• Exercise brief:
Read the records and write them out again exactly.

• Task input:
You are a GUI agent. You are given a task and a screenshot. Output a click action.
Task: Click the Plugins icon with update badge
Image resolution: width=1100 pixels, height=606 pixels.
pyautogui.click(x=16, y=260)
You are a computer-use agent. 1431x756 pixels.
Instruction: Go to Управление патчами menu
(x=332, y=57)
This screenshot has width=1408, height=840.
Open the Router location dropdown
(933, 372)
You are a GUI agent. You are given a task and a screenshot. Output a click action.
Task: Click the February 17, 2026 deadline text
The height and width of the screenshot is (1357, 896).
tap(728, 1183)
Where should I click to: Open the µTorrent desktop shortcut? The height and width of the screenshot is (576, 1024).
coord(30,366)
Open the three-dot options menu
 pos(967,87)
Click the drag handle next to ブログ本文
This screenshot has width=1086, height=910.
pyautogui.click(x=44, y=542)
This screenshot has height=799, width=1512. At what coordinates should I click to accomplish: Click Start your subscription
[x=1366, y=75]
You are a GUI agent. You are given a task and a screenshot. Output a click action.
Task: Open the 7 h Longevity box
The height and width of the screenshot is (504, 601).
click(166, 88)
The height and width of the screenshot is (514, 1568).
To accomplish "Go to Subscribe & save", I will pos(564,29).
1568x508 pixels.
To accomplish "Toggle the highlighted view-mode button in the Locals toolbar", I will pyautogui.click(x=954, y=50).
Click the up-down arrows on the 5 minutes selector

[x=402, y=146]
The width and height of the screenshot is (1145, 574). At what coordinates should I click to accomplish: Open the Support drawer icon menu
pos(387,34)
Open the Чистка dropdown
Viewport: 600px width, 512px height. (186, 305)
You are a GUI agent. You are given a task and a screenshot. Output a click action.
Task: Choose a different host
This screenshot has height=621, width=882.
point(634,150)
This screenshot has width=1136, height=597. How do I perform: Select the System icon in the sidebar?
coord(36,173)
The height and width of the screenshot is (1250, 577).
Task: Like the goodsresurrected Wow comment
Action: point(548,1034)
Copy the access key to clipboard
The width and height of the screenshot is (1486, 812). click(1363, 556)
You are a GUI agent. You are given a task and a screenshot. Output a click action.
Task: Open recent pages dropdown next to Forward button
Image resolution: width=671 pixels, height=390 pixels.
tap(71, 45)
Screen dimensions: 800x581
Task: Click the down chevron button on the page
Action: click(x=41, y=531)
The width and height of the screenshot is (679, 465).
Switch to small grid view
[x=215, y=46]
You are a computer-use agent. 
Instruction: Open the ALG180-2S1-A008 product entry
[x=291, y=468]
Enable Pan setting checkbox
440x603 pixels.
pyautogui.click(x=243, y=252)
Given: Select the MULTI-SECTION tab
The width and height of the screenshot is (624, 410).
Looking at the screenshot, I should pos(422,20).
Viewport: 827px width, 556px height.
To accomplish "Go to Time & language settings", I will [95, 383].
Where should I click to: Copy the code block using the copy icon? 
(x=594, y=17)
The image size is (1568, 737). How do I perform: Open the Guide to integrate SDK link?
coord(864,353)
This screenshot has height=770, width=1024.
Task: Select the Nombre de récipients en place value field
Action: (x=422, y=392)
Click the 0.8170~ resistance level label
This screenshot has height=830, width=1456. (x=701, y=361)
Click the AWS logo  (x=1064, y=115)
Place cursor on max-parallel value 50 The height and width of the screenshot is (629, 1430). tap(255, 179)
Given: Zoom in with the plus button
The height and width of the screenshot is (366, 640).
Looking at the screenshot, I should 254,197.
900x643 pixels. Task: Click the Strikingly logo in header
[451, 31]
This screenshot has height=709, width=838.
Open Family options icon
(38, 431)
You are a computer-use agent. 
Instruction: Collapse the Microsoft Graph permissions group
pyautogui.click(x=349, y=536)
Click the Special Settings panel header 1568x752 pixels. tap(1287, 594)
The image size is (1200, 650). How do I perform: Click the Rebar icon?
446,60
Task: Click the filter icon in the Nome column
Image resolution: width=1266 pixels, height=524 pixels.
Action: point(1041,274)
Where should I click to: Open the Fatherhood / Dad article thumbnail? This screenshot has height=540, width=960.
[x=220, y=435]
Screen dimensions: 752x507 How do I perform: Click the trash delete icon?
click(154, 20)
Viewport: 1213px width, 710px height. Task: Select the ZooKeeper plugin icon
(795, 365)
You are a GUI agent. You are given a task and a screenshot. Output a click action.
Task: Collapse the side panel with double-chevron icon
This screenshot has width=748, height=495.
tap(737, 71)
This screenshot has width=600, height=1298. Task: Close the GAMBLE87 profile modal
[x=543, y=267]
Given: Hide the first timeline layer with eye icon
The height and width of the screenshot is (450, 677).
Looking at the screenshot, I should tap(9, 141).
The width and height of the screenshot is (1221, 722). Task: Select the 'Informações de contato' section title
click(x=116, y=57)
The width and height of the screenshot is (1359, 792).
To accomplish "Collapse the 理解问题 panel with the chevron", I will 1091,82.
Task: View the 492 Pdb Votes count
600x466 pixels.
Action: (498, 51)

• Output:
You are a GUI agent. You are given a task and a screenshot. Output a click action.
Task: Click the Plugins icon with update badge
Image resolution: width=1100 pixels, height=606 pixels.
pyautogui.click(x=16, y=260)
You are a computer-use agent. 1431x756 pixels.
Instruction: Go to Управление патчами menu
(x=332, y=57)
This screenshot has width=1408, height=840.
Open the Router location dropdown
(933, 372)
You are a GUI agent. You are given a task and a screenshot. Output a click action.
Task: Click the February 17, 2026 deadline text
The height and width of the screenshot is (1357, 896).
tap(728, 1183)
Where should I click to: Open the µTorrent desktop shortcut? The height and width of the screenshot is (576, 1024).
coord(30,366)
Open the three-dot options menu
 pos(967,87)
Click the drag handle next to ブログ本文
This screenshot has width=1086, height=910.
pyautogui.click(x=44, y=542)
This screenshot has height=799, width=1512. At what coordinates should I click to accomplish: Click Start your subscription
[x=1366, y=75]
You are a GUI agent. You are given a task and a screenshot. Output a click action.
Task: Open the 7 h Longevity box
The height and width of the screenshot is (504, 601).
click(166, 88)
The height and width of the screenshot is (514, 1568).
To accomplish "Go to Subscribe & save", I will pos(564,29).
1568x508 pixels.
To accomplish "Toggle the highlighted view-mode button in the Locals toolbar", I will pyautogui.click(x=954, y=50).
Click the up-down arrows on the 5 minutes selector

[x=402, y=146]
The width and height of the screenshot is (1145, 574). At what coordinates should I click to accomplish: Open the Support drawer icon menu
pos(387,34)
Open the Чистка dropdown
Viewport: 600px width, 512px height. (186, 305)
You are a GUI agent. You are given a task and a screenshot. Output a click action.
Task: Choose a different host
This screenshot has height=621, width=882.
point(634,150)
This screenshot has width=1136, height=597. How do I perform: Select the System icon in the sidebar?
coord(36,173)
The height and width of the screenshot is (1250, 577).
Task: Like the goodsresurrected Wow comment
Action: point(548,1034)
Copy the access key to clipboard
The width and height of the screenshot is (1486, 812). click(1363, 556)
You are a GUI agent. You are given a task and a screenshot. Output a click action.
Task: Open recent pages dropdown next to Forward button
Image resolution: width=671 pixels, height=390 pixels.
tap(71, 45)
Screen dimensions: 800x581
Task: Click the down chevron button on the page
Action: click(x=41, y=531)
The width and height of the screenshot is (679, 465).
Switch to small grid view
[x=215, y=46]
You are a computer-use agent. 
Instruction: Open the ALG180-2S1-A008 product entry
[x=291, y=468]
Enable Pan setting checkbox
440x603 pixels.
pyautogui.click(x=243, y=252)
Given: Select the MULTI-SECTION tab
The width and height of the screenshot is (624, 410).
Looking at the screenshot, I should pos(422,20).
Viewport: 827px width, 556px height.
To accomplish "Go to Time & language settings", I will [95, 383].
Where should I click to: Copy the code block using the copy icon? 
(x=594, y=17)
The image size is (1568, 737). How do I perform: Open the Guide to integrate SDK link?
coord(864,353)
This screenshot has height=770, width=1024.
Task: Select the Nombre de récipients en place value field
Action: (x=422, y=392)
Click the 0.8170~ resistance level label
This screenshot has height=830, width=1456. (x=701, y=361)
Click the AWS logo  (x=1064, y=115)
Place cursor on max-parallel value 50 The height and width of the screenshot is (629, 1430). tap(255, 179)
Given: Zoom in with the plus button
The height and width of the screenshot is (366, 640).
Looking at the screenshot, I should 254,197.
900x643 pixels. Task: Click the Strikingly logo in header
[451, 31]
This screenshot has height=709, width=838.
Open Family options icon
(38, 431)
You are a computer-use agent. 
Instruction: Collapse the Microsoft Graph permissions group
pyautogui.click(x=349, y=536)
Click the Special Settings panel header 1568x752 pixels. tap(1287, 594)
The image size is (1200, 650). How do I perform: Click the Rebar icon?
446,60
Task: Click the filter icon in the Nome column
Image resolution: width=1266 pixels, height=524 pixels.
Action: point(1041,274)
Where should I click to: Open the Fatherhood / Dad article thumbnail? This screenshot has height=540, width=960.
[x=220, y=435]
Screen dimensions: 752x507 How do I perform: Click the trash delete icon?
click(154, 20)
Viewport: 1213px width, 710px height. Task: Select the ZooKeeper plugin icon
(795, 365)
You are a GUI agent. You are given a task and a screenshot. Output a click action.
Task: Collapse the side panel with double-chevron icon
This screenshot has width=748, height=495.
tap(737, 71)
This screenshot has width=600, height=1298. Task: Close the GAMBLE87 profile modal
[x=543, y=267]
Given: Hide the first timeline layer with eye icon
The height and width of the screenshot is (450, 677).
Looking at the screenshot, I should tap(9, 141).
The width and height of the screenshot is (1221, 722). Task: Select the 'Informações de contato' section title
click(x=116, y=57)
The width and height of the screenshot is (1359, 792).
To accomplish "Collapse the 理解问题 panel with the chevron", I will 1091,82.
Task: View the 492 Pdb Votes count
600x466 pixels.
Action: (498, 51)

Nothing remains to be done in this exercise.